INPUT:
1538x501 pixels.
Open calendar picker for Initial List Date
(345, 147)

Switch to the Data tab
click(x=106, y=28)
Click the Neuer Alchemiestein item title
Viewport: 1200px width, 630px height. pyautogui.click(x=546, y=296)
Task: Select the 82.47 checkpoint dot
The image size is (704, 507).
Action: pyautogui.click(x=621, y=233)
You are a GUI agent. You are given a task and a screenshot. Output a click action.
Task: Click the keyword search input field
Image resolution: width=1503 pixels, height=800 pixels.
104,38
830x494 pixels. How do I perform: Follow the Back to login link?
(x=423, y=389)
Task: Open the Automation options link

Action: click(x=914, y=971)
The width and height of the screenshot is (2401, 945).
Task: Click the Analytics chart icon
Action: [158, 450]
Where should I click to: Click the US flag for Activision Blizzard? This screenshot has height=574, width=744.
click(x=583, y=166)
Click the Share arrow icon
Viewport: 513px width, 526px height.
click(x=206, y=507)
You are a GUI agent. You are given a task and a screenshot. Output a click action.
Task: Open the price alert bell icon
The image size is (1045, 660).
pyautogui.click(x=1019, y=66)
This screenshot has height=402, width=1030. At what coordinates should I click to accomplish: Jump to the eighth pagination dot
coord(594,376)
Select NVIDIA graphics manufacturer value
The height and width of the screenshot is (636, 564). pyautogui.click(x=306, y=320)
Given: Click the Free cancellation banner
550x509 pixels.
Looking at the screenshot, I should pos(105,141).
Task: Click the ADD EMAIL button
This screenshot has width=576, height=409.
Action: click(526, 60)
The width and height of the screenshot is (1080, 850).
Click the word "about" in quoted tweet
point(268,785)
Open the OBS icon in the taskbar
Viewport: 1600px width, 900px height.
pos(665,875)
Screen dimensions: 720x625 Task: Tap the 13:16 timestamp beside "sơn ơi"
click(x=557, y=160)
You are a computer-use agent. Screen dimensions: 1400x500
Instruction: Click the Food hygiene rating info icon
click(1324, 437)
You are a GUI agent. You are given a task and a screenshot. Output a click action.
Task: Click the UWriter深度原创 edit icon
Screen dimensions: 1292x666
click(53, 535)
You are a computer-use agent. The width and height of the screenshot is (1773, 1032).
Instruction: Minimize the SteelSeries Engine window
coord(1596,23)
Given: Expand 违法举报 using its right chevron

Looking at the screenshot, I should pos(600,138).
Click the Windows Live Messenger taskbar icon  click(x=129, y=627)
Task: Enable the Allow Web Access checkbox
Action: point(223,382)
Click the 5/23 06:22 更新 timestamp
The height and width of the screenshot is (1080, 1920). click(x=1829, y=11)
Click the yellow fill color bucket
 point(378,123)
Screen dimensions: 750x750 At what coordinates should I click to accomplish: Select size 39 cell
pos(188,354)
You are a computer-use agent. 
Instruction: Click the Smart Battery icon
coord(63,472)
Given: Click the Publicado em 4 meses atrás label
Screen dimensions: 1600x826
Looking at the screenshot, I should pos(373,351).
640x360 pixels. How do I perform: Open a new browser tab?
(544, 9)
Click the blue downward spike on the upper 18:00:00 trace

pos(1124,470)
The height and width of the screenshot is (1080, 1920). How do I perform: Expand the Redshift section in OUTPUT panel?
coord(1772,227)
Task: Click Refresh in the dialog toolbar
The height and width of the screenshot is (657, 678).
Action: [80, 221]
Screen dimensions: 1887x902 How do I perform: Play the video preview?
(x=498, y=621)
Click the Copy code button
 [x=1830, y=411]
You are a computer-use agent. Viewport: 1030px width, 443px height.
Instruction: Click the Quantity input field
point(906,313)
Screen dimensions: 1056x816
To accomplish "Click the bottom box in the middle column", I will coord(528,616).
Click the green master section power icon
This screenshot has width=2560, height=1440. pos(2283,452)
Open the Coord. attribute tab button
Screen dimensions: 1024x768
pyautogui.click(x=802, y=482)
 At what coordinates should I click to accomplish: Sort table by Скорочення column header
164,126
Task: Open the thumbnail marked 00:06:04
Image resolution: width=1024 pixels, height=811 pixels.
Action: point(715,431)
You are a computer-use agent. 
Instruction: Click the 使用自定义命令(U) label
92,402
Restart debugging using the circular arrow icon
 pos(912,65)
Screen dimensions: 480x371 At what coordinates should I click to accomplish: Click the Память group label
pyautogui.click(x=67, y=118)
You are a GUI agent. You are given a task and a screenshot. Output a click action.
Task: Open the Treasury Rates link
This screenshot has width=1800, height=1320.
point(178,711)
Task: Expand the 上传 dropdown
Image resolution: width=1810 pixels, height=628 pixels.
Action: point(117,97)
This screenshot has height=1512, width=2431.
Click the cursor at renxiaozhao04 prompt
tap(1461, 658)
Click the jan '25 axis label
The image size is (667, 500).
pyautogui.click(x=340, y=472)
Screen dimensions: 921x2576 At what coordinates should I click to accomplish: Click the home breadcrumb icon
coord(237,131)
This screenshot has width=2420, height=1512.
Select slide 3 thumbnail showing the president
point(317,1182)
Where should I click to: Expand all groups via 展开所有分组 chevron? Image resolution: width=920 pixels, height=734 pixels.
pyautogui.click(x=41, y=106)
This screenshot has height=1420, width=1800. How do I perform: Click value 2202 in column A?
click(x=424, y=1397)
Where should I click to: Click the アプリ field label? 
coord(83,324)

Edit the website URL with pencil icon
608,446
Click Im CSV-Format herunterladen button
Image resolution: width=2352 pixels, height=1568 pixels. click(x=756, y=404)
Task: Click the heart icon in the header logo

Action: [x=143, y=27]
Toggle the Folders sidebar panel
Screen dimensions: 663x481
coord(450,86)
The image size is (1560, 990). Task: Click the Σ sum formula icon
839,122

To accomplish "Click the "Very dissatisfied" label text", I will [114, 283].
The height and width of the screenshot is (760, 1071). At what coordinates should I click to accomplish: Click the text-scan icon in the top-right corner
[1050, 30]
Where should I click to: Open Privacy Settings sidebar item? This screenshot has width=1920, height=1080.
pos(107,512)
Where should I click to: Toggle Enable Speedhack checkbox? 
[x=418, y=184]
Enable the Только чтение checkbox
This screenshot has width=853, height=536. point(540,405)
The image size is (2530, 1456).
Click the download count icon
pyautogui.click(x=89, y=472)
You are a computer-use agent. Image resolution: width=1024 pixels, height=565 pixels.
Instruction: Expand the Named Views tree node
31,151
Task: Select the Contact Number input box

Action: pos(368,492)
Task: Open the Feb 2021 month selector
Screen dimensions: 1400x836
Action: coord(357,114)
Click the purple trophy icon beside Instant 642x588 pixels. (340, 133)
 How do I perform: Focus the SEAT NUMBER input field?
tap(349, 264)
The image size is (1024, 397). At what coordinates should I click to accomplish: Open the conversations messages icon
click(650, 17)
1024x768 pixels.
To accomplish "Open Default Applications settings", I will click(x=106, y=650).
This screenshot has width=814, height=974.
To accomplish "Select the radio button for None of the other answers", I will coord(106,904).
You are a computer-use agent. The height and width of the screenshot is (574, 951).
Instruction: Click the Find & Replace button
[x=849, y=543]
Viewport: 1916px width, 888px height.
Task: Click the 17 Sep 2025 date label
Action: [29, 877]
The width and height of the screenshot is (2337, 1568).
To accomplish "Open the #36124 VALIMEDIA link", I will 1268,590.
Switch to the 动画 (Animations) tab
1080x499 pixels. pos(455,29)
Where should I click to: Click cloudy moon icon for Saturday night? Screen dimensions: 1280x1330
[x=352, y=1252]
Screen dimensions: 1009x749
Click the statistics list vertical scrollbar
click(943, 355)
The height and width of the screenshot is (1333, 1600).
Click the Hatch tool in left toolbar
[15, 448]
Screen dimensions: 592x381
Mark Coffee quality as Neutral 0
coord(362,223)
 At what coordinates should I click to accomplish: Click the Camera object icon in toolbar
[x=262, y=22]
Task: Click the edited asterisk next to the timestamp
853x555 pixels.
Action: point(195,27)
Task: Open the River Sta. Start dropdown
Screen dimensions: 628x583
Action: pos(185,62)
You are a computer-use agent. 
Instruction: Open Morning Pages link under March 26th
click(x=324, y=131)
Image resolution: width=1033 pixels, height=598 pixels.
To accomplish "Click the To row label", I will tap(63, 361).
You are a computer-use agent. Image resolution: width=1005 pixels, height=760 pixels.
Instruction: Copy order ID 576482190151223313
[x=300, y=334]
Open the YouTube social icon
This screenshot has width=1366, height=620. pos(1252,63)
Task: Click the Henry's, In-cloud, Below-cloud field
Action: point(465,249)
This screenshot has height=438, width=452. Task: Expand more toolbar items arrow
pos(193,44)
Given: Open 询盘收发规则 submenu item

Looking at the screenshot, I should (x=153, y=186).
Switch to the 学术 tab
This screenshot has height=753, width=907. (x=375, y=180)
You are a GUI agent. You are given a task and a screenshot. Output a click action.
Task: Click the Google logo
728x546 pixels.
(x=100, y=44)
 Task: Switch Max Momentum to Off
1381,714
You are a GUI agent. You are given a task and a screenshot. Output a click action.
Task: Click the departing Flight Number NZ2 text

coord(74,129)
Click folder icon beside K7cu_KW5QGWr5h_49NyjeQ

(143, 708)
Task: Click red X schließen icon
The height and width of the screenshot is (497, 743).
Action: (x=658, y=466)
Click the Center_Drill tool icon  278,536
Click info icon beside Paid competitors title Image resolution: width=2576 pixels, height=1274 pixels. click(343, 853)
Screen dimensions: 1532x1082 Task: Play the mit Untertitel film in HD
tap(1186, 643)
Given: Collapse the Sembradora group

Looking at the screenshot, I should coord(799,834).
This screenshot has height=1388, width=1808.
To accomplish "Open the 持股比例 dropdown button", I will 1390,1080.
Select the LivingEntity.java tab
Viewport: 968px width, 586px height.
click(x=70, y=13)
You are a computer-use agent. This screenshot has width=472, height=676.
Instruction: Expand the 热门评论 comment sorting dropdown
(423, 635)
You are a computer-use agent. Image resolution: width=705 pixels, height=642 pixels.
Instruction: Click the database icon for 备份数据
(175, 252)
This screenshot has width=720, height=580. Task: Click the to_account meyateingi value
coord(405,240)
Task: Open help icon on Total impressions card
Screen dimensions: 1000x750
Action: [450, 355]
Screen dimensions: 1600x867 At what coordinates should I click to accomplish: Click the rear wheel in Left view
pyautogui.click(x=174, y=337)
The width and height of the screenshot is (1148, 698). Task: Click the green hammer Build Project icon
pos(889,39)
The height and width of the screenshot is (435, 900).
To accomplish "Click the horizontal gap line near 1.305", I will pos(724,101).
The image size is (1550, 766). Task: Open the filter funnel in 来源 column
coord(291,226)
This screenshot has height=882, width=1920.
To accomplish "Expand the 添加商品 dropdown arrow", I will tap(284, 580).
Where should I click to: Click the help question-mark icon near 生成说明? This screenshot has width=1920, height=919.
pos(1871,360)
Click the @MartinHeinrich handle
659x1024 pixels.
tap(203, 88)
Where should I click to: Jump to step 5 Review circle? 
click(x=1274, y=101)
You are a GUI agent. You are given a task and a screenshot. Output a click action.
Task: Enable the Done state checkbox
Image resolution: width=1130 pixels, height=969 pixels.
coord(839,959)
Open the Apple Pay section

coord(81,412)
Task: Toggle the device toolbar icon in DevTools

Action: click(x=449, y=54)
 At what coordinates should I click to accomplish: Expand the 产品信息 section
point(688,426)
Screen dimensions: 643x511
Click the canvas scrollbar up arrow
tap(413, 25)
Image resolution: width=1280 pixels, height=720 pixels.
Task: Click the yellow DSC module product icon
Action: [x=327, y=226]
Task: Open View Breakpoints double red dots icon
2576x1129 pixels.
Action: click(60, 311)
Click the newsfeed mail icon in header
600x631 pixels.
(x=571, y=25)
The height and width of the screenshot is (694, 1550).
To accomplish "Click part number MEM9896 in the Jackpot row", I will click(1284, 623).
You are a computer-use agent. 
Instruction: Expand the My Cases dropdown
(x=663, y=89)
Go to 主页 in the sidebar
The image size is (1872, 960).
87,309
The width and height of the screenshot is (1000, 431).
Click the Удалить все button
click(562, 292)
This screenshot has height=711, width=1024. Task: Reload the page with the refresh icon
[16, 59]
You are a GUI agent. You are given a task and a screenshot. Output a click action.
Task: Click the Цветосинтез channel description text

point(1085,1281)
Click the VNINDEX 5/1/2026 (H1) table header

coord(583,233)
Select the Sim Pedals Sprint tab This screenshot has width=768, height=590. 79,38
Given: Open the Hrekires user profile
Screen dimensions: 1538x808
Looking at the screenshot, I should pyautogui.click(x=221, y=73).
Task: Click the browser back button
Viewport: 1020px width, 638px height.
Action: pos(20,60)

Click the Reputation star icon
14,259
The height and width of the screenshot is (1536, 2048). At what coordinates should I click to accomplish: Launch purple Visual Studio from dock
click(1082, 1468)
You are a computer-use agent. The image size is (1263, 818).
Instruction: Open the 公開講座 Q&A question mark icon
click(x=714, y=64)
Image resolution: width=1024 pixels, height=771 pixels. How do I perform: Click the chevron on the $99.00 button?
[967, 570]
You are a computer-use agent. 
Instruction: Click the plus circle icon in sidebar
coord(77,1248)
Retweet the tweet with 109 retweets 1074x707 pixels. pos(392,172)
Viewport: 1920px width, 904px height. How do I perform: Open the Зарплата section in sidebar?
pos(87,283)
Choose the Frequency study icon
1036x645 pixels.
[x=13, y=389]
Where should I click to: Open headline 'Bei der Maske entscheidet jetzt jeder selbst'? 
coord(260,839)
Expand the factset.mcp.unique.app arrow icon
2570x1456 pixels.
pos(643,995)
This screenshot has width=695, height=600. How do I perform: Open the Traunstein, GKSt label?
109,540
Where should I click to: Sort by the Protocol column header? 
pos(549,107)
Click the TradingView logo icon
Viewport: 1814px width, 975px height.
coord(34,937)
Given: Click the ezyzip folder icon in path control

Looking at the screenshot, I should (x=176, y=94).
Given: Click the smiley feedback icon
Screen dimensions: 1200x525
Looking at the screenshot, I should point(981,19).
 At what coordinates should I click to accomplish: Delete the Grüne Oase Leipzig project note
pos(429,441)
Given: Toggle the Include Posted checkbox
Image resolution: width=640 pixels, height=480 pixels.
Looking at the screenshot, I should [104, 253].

TASK:
Swap "timestamp" for "time label" in the entries from the line containing "Screen dimensions: 720x625" through the line containing "click(1324, 437)", and give that stretch again with nothing else altered.

SOLUTION TO THIS EXERCISE:
Screen dimensions: 720x625 Task: Tap the 13:16 time label beside "sơn ơi"
click(x=557, y=160)
You are a computer-use agent. Screen dimensions: 1400x500
Instruction: Click the Food hygiene rating info icon
click(1324, 437)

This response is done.